↓
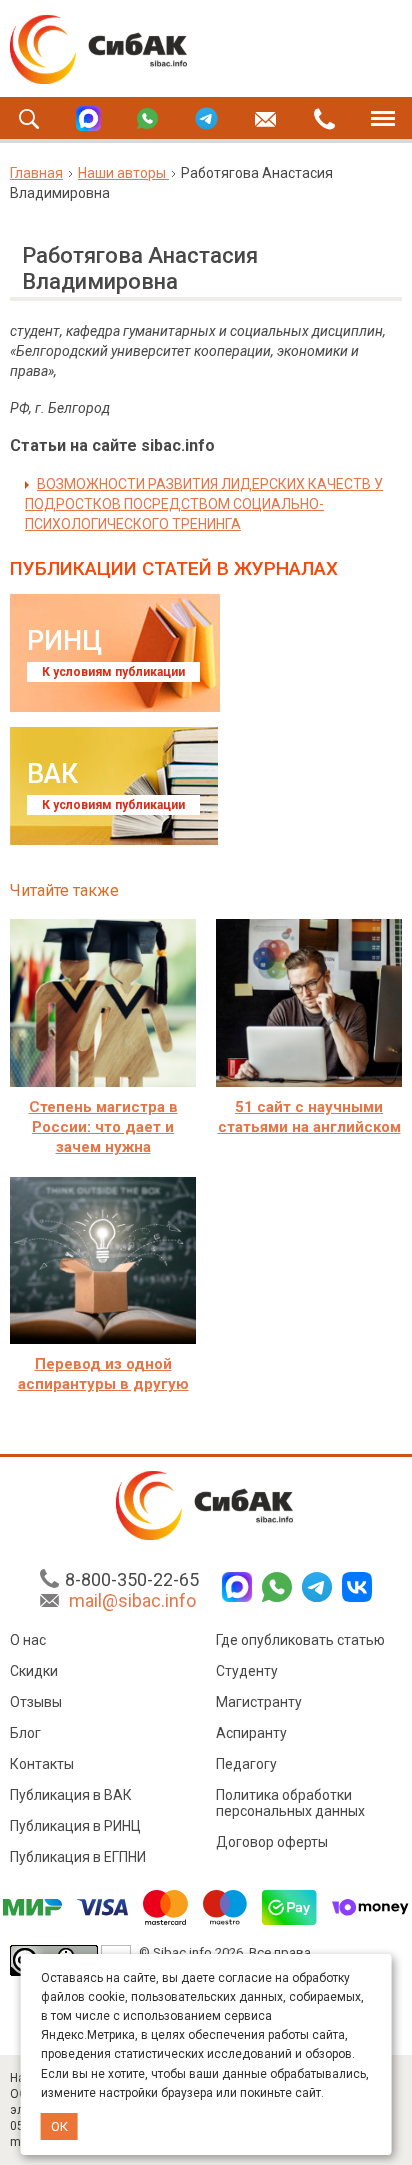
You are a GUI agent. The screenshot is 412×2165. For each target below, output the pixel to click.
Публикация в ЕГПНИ (78, 1857)
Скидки (34, 1671)
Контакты (42, 1764)
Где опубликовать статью (300, 1640)
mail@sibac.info (132, 1600)
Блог (25, 1733)
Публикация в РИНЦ (75, 1826)
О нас (28, 1640)
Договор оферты (272, 1842)
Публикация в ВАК (71, 1795)
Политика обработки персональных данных (290, 1803)
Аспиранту (251, 1733)
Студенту (247, 1671)
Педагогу (246, 1764)
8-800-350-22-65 (132, 1579)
↑
** EXERCISE DESCRIPTION **
When every line of the listing has been checked for the string "Публикация", give only the number of lines that contain it.

** ANSWER FOR THIS EXERCISE **
3